Within this framework, Panel 47 is the penultimate element of a coherent sequence on the Florentine art of the later fifteenth century. Warburg’s image of this period is dominated by the works of Domenico Ghirlandaio. Panel 43, which opens the sequence, focuses on Ghirlandaio’s paintings for the chapel of the Sassetti family in the church of Santa Trinità. Many of the images in this and the following panels had already appeared in Warburg’s two seminal essays on the chapel and its patron, the banker Francesco Sassetti.

Those essays’ concerns are reflected in the captions of the first and last panels in the series. 43: “Sassetti —Ghirlandaio as an exponent of bourgeois culture. Intrusion of the portrait — sense of self….” 48: “Fortuna. Symbolic distillation of man’s struggle to free himself (merchant).” Heralded in Jacob Burckhardt’s Civilization of the Renaissance in Italy (1860), by the early twentieth century these were familiar themes in German-language cultural history: the simultaneous and interconnected emergence of a proto-capitalist economy and an individual consciousness among the bankers, merchants, and traders of the Italian city-states. They must also have possessed a more intimate resonance for Warburg, whose ancestors rose to prominence in these very milieux.

Warburg’s quattrocento was not exhausted by the “emergence of the individual,” however, and two more idiosyncratic motifs jostle for equal attention in this sequence: Siegerpathos (“the pathos of the victor”) and the ninfa (“nymph”). In Panel 44, Siegerpathos emerges from the grisaille images of ancient warriors in the Sassetti Chapel and their Roman prototypes.
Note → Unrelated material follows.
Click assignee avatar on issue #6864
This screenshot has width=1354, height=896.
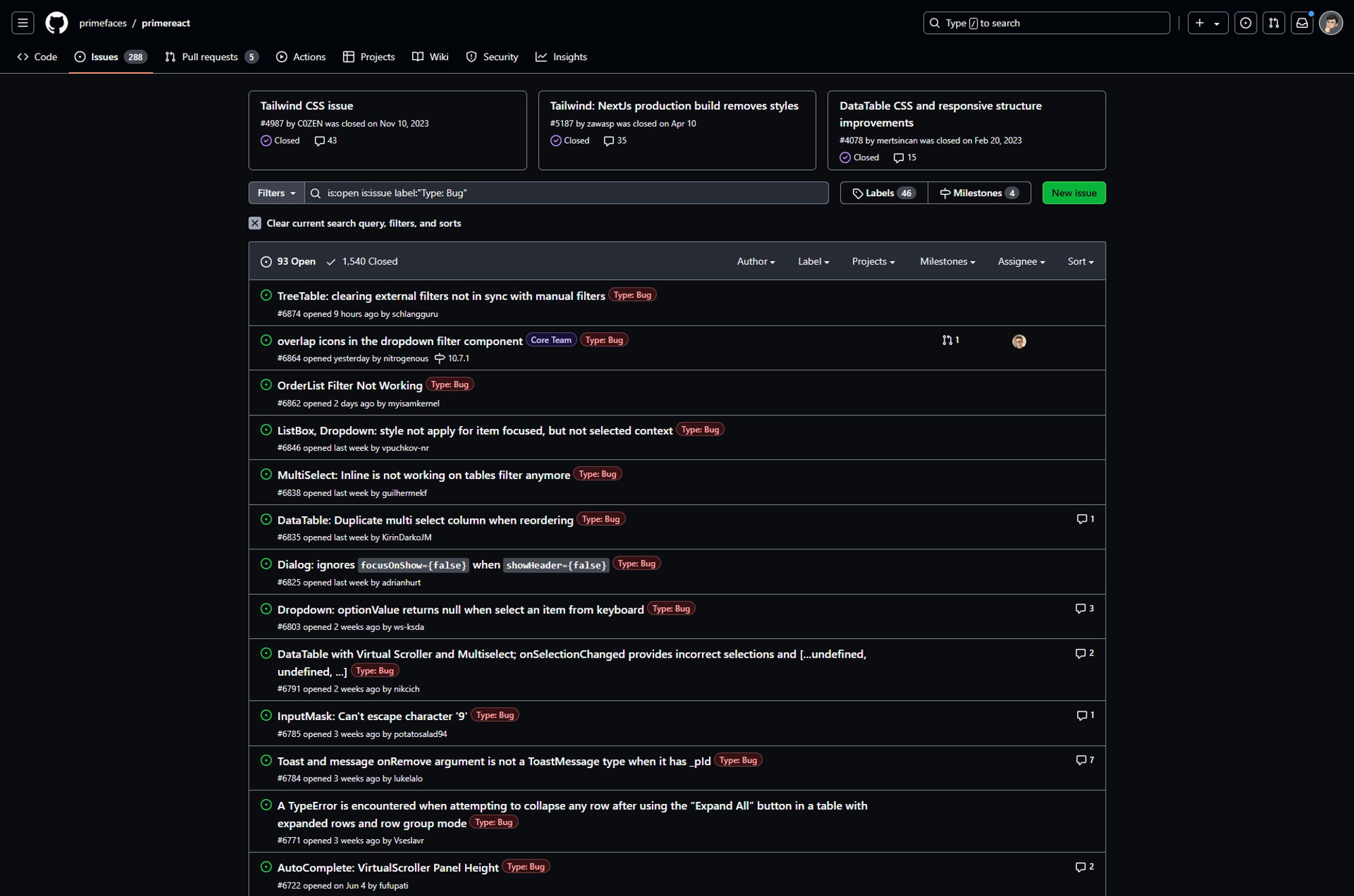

Typical is the relief of the Emperor Trajan depicted in full martial fury (#44.5.1), trampling barbarians with his steed, arm poised to thrust with some long lost weapon, an entire army cowering before him in fear and submission. Panel 45 turns to Ghirlandaio’s frescoes from the Cappella Maggiore of Santa Maria Novella, and “the emergence of the individual hero out of the typological grisaille.” The individual who dominates Panel 46, however, is not the warrior but the nymph, here exemplified by the figure in Ghirlandaio’s Birth of John the Baptist (#46.6) who swiftly enters the room, bearing a plate of fruit on her head. Panel 47 depicts only one work by Ghirlandaio, but it is repeated twice, and as we shall see it joins Siegerpathos and ninfa. Panel 48, finally, leaves Ghirlandaio behind to focus on the image of Fortuna in the circle of the Ruccellai, another prominent Florentine family.